Sheriff Principal Iain Abercrombie QC, sitting with Sheriff Principal Marysia Lewis and Sheriff Principal Craig Turnbull, heard that the burden in question was contained in a deed of conditions, clause thirteenth of which bound Greenbelt and their successors in title to the open ground to manage and maintain that ground as landscaped open spaces, and obliged heritable proprietors such as the defenders to pay a pro rata share of the maintenance costs incurred by Greenbelt.

Having heard evidence and submissions, the sheriff assoilzied the defenders after ruling that clause thirteenth was invalid as it had the effect of creating a monopoly, which was not permitted by section 3(7) of the 2003 Act.

The sheriff preferred the reasoning of the minority to that of the majority in the Lands Tribunal for Scotland decision in Marriott and another v Greenbelt (2015), on the basis that the burden provided for a particular person, namely Greenbelt, to be the supplier of the maintenance services and manager in relation to the open ground, which was “expressly prohibited” by section 3(7)(a) and (b) and “therefore invalid”.

In any event, the sheriff added that the burden had the effect of creating a monopoly for the provision of services by Greenbelt for which the defenders and others had to pay.



However, the sheriff rejected a further contention that the burden was void for uncertainty.

It was valid so far as referring to areas marked on a plan, but void in so far as it permitted further unspecified areas to be designated as open ground.

The defenders Mr and Mrs Harrison appealed on this point, arguing that the sheriff had erred.

The appeal sheriffs ruled in favour of Greenbelt on both questions, having observed that, as in Marriott, the ownership of land was “inherently monopolistic”.



Delivering the opinion of the court, Sheriff Principal Turnbull said: “The ‘monopoly’ complained of in the present cases exists by virtue of the appellant’s ownership of the open ground; it was not created by clause thirteenth of the deed of conditions.

“Clause thirteenth of the deed of conditions burdened the respondents with an obligation to pay their respective shares of the cost of maintenance of the open ground, no more. That is apparent if one considers the position were clause thirteenth not to apply.

“The appellant would still be responsible for the maintenance of the open ground, although they would not be obliged to carry out any work. The respondents would still have no say in the maintenance of the open ground, although they would not be obliged to pay the cost (if any) of that.

“Viewed in that way, it is apparent that clause thirteenth of the deed of conditions does not create a monopoly.”

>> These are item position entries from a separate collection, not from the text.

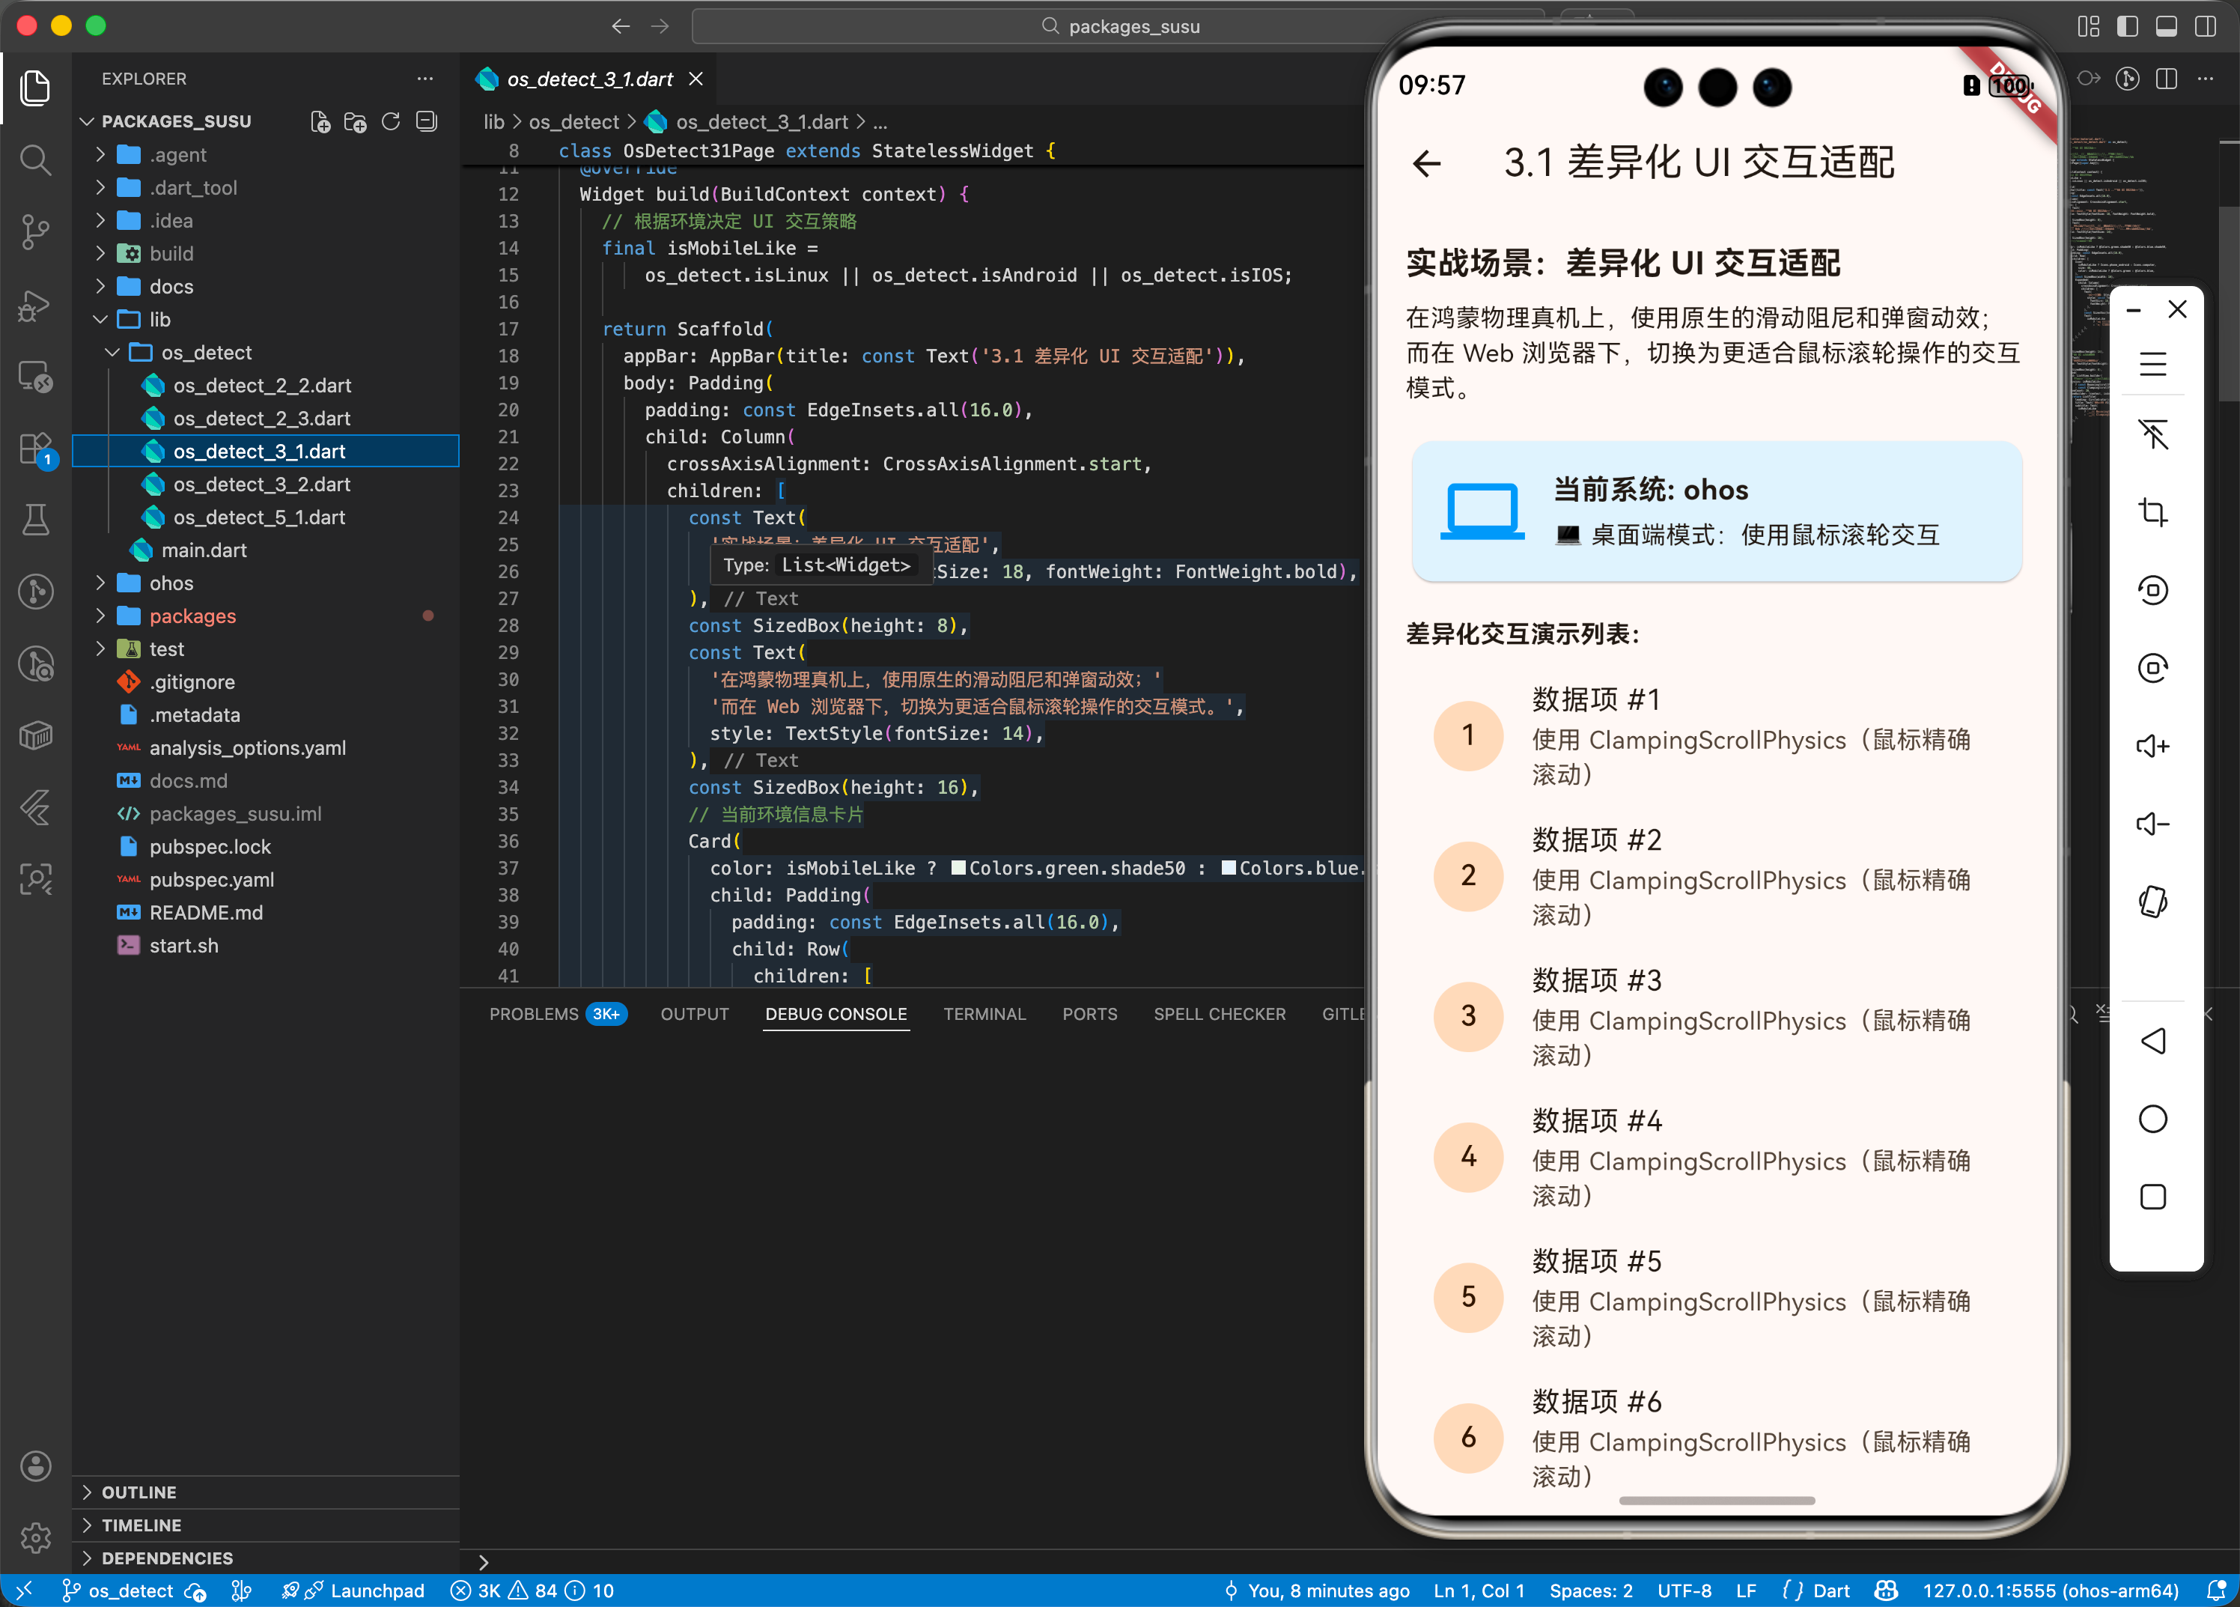Click the Shake device icon on emulator
The width and height of the screenshot is (2240, 1607).
(x=2154, y=901)
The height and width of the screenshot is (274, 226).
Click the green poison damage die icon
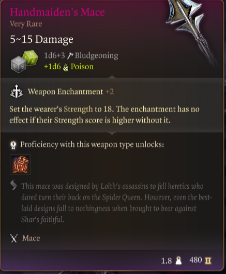pos(31,58)
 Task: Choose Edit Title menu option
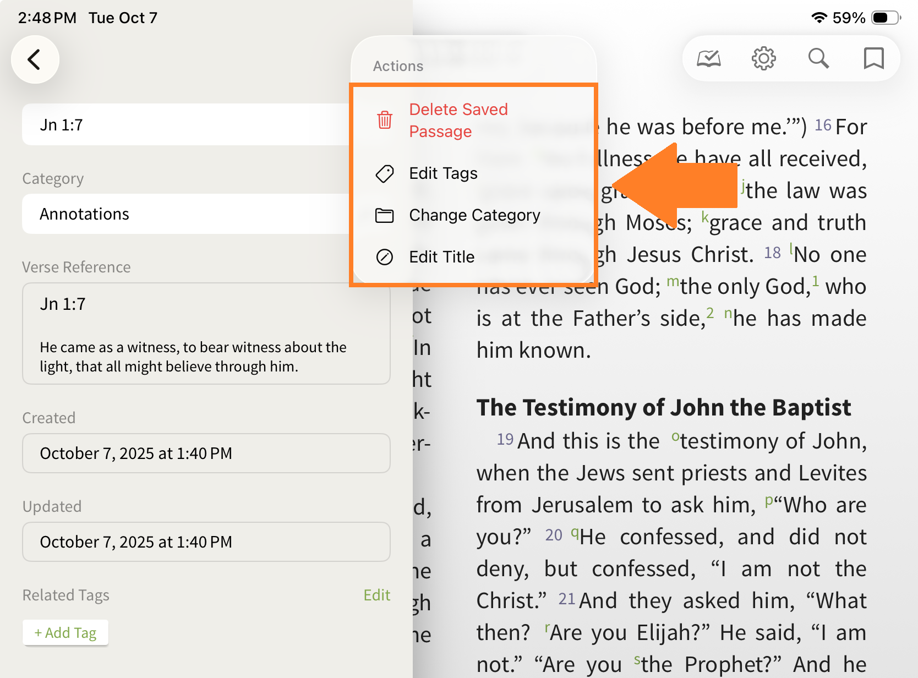tap(441, 257)
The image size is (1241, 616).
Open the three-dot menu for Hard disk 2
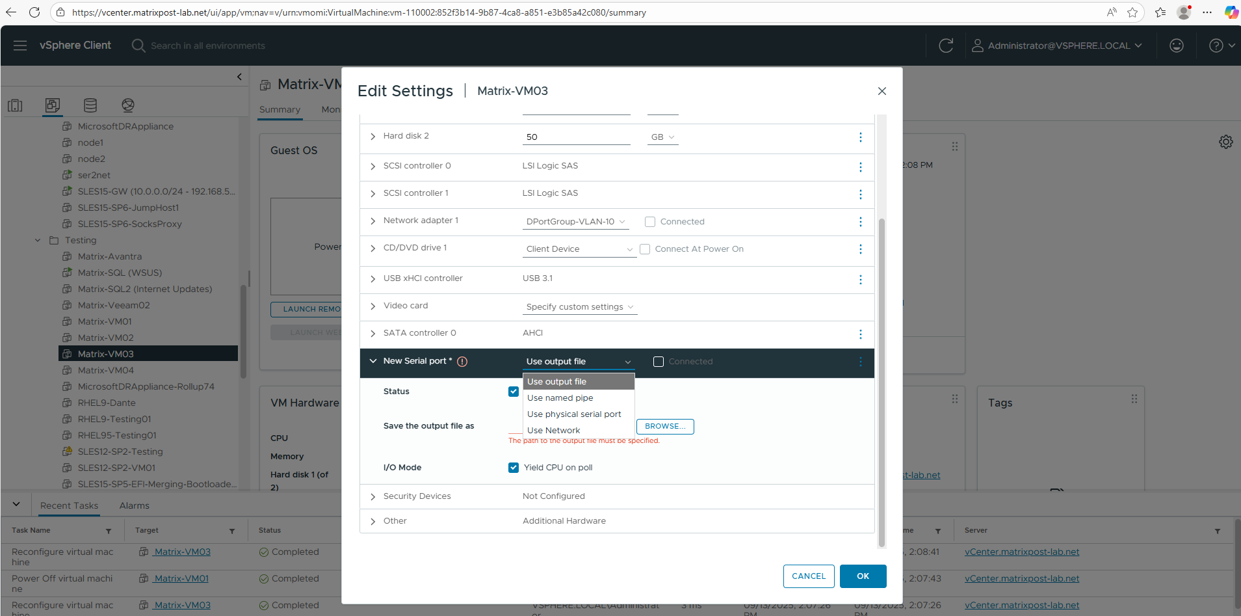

On the second question, Greenbelt argued that the sheriff was correct in reaching the conclusion that the real burden was valid only insofar as it referred to the open ground delineated on the plan attached to the deed of conditions, while Mr & Mrs Harrison argued that the burden did not meet the requirements of section 4(2) of the 2003 Act; and that it was uncertain for the same reasons given in Marriot & another.

However, the court held that the sheriff reasoning was “beyond reproach”.

Sheriff Principal Turnbull concluded: “We are not persuaded by Mr & Mrs Harrison’s argument that the sheriff erred. The real burden is not uncertain insofar as it relates to the open ground, being that shown on the plan attached to the deed of conditions.

“In our view it meets the requirements of section 4(2) of the 2003 Act. The factual position in the present cases is readily distinguishable from that which pertained in Marriot & another.”